A tegu is not a monitor lizard. Despite looking remarkably similar, tegus and monitors belong to completely separate lizard families that evolved on different continents. Tegus are members of the family Teiidae, native to the Americas, while monitor lizards belong to the family Varanidae, found across Africa, Asia, and Australia. Their resemblance is a textbook case of convergent evolution: two unrelated groups independently developing similar body plans because they fill similar ecological roles.

Why They Look So Similar

Tegus and monitors are both large, muscular lizards with forked tongues, powerful jaws, and a confident, lumbering gait. If you’ve seen an Argentine black and white tegu next to an Asian water monitor, the family resemblance is striking. Both are active foragers that cover ground searching for prey rather than sitting and waiting for it to come to them. Both have robust skulls built to handle hard-shelled food items like snails and eggs. A biomechanical study comparing the skulls of the Nile monitor and the Argentine tegu found that overall strain patterns during biting were surprisingly similar between the two species, even though their skulls are built slightly differently.

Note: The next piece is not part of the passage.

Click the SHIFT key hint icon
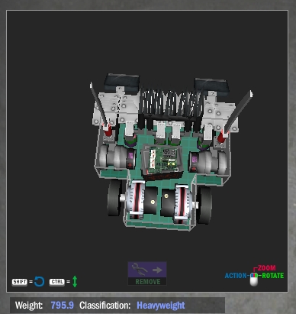The image size is (296, 314). pyautogui.click(x=20, y=282)
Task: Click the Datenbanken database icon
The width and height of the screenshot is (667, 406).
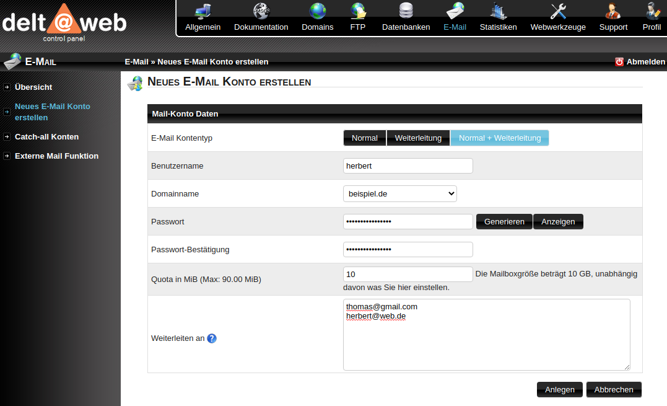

One structural difference: tegus have a complete bony bar behind the eye socket (the postorbital bar), while monitors have replaced that bone with a ligament. Despite this, the monitor skull handles feeding forces just as well. It’s a neat example of how evolution can arrive at the same functional result through different architectural solutions.

Where Each Group Comes From

Tegus are a New World group. The most well-known species, the Argentine black and white tegu, is native to Brazil, Paraguay, eastern Uruguay, and northern Argentina, where it lives in savannas, forest clearings, and disturbed habitats like roadsides. The broader family Teiidae includes about 151 species across 18 genera, ranging from large tegus down to small whiptail lizards and racerunners found throughout North and South America.

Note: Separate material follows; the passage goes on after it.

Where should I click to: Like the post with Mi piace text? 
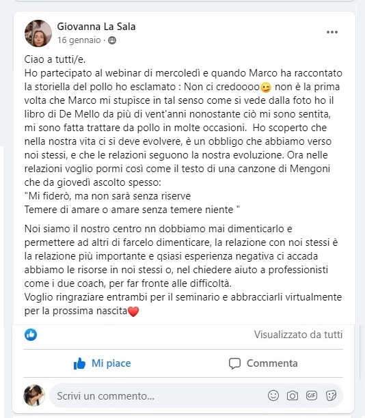[111, 363]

Monitors are an Old World family. Varanidae species are spread across Africa, southern Asia, and Australia, with the Komodo dragon being the most famous member. There are roughly 80 recognized monitor species. The two families have been on separate evolutionary paths for tens of millions of years, and their similarities reflect adaptation to similar lifestyles rather than any close kinship.

Key Differences in Biology

One of the most surprising things about tegus is something monitors can’t do: generate their own body heat. Researchers discovered that during the breeding season, tegu lizards can maintain nighttime body temperatures up to 10°C (18°F) above the surrounding air temperature. For a reptile weighing about 2 kilograms, standard physics predicts a temperature boost of only 0.2°C. The actual increase of 5 to 6°C is driven by a dramatic rise in metabolic rate during reproduction. In other similarly sized reptiles, even large metabolic spikes only raise body temperature by 0.5 to 1.5°C. This seasonal endothermy (the ability to warm the body from the inside, like mammals do) is essentially unique among lizards and may offer clues about how warm-bloodedness originally evolved.

Monitors, by contrast, are strictly ectothermic. They rely entirely on external heat sources to regulate their body temperature year-round. They do, however, have exceptionally high aerobic capacity for reptiles, which supports their active hunting style.

Intelligence and Behavior

Both tegus and monitors rank among the most intelligent lizards, which adds to the impression that they’re closely related. Tegus demonstrate advanced problem-solving, associative learning, and the ability to be trained with positive reinforcement. They recognize their owners, learn daily routines, and show curiosity-driven exploration of their environment.

Monitors are similarly impressive. Species like the Komodo dragon, Nile monitor, and Argus monitor can learn to count up to six in controlled settings, solve novel problems quickly, remember complex routes, and display distinct individual personalities. Both groups engage with their environment in ways that most lizards simply don’t, which is part of why both are popular in the reptile-keeping hobby. But again, this shared intelligence is a product of parallel evolution, not shared ancestry.

How to Tell Them Apart

If you’re trying to figure out whether a lizard you’re looking at is a tegu or a monitor, a few features help. Tegus tend to have beadier, more uniform scales and a blunter snout. Their bodies are stocky relative to their length, and most species have bold banding patterns in black and white or gold. Monitors typically have longer necks, more elongated snouts, and a rangier build. Many monitor species have a more streamlined head that narrows toward the nose.

Geography is the easiest shortcut. If you’re in South America (or spotting an invasive population in Florida), you’re almost certainly looking at a tegu. If you’re in Southeast Asia, Africa, or Australia, it’s a monitor. The Argentine black and white tegu has established invasive populations in parts of the southeastern United States, which has caused some confusion since people in those areas aren’t accustomed to seeing large, monitor-like lizards roaming their neighborhoods.

Tongue shape offers another clue. Both groups flick forked tongues to sample the air, but monitor tongues are typically longer and more deeply forked, resembling a snake’s tongue. Tegu tongues are forked but tend to be shorter and slightly wider at the tips.